The Federal Communications Commission (F.C.C.) has barred prison phone companies from charging high rates on interstate long-distance calls, according to its press release.
The F.C.C. action comes on the heels of a new report released by the Prison Policy Initiative (PPI) that highlights the “perverse conflicts of interests” in the contracts of companies dominating the industry.
The report details “how contracts are awarded…to the company that offers to share the largest portion of the call revenue with the prison system.” This business practice “drives up the cost of a call,” and “removes any incentive for state prison systems to advocate for lowering the phone bills.”
“We urge state regulators, local contracting authorities, and the F.C.C. to take a comprehensive view of the prison telephone industry,” said Peter Wagner, Executive Director of the Prison Policy Initiative.
In August, the Los Angeles Times reported, “Under the new regulations…telephone providers may only charge up to 21 cents for a debit or prepaid call within the United States, and up to 25 cents for domestic collect calls made by inmates.”
Prior to the new F.C.C. regulations, telephone companies were able to set their own rates with no federal oversight, according to the Los Angeles Times.
In May 2013, the Economist quoted Congresswoman Eleanor Holmes Norton (Washington, D.C.) as saying that in the past, lack of regulation gave telephone companies the ability to “extort excessive telephone rates from the people in society least able to pay them.”
According to the PPI report, most calls originating from prisons are collect calls, or pre-paid by families who set up accounts with private telephone companies that have a contract with the prison. “[T]he families of incarcerated persons have no input on the contracts or ability to take their business elsewhere.”
F.C.C. Commissioner Ajit Pai commented in the report that “choice and competition are not hallmarks of life behind bars.”
PPI documented that the prison phone industry does not hesitate to subject consumers to what it calls a “barrage of fees… The current structure of the prison phone market guarantees exorbitant phone bills.”
To increase the amount of commissions paid to prisons, families and friends who accept collect calls from inmates are burdened with fees that can double the cost of a telephone call.

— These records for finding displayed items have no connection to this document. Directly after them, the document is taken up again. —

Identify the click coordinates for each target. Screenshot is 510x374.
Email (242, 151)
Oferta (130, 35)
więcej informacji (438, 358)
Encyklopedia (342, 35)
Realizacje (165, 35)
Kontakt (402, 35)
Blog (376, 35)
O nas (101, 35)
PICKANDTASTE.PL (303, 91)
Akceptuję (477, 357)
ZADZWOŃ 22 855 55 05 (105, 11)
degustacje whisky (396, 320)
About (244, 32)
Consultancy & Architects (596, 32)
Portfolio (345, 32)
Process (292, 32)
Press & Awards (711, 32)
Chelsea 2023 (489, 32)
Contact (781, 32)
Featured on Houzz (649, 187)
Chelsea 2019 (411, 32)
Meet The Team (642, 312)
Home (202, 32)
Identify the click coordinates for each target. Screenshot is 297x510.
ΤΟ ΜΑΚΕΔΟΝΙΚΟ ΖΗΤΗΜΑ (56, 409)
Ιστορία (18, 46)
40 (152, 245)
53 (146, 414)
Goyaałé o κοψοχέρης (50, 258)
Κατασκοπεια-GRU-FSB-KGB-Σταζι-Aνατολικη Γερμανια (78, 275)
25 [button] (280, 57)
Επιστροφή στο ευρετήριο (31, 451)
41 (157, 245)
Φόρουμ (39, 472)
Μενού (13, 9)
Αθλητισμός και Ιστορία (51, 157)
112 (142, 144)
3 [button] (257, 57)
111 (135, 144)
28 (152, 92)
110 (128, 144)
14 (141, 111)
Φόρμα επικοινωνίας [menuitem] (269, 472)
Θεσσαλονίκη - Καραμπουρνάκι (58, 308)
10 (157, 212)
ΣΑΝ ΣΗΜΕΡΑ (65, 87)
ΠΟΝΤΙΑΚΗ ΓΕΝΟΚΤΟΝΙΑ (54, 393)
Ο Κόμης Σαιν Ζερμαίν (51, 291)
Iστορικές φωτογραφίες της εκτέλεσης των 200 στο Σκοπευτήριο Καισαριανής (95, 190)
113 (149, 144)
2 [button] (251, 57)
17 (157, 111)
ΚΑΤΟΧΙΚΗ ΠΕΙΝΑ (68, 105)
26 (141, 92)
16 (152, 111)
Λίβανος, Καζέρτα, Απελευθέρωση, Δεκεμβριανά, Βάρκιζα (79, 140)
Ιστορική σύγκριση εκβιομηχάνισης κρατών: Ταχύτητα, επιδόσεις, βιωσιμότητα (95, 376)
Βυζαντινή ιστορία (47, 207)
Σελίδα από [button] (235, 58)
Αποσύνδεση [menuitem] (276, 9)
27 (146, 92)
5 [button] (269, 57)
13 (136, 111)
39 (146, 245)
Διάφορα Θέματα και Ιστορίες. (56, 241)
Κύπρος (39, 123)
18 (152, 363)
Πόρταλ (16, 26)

It’s estimated that customers spend $386 million every year on fees, according to PPI.
“One of the reasons that fees are so profitable to prison phone companies is that fee income is exempt from the phone companies’ commission responsibilities,” the report continued. Some of these fees do nothing more than “act as a stealth profit center for the phone companies.”
The report outlines 11 phone companies’ fees associated with pre-paid telephone calls. These companies charge fees anywhere from $1.50 to $11.95 for customers to prepay by telephone, use the companies’ website, or Western Union.
For example, Global Tel Link (GTL), which provides telephone service to inmates in all California State prisons, charges $4.75 to $9.50 for prepaid calls when using its website. GTL’s maximum rate to use this service is the highest among the 11 companies, according to PPI.
To prepay for calls using Western Union, GTL charges $10.95, the second highest fee of the other 11 companies.
Prison telephone companies also profit from calls never made, the report said. This is done by “either seizing the balance,” or “charging customers hefty fees to recoup their own money” when an inmate comes home from prison.
“One of the reasons that fees are so profitable to prison phone companies is that fee income is exempt from the phone companies”
According to the report, “the charge to refund money can be as much as $10. Prison phone companies have a wide range of policies about if, how, and when a customer can claim his or her funds.”
The report said most companies take unused balances left in accounts a few months after an inmate is released from prison. “Global Tel Link has one of the shortest deadlines to claim unused funds,” the report said. It allows customers only 90 days to request a refund before seizing the unused funds.
The new F.C.C. regulations do not address these exorbitant fees, but apply only to phone calls made from state to state. It would be up to the California Public Utilities Commission to deny such high rates and fees.
In the meantime, F.C.C. says its “reforms adopt a simple and balanced approach that protects security and public safety needs, ensures providers receive fair compensation while providing reasonable rates to consumers.”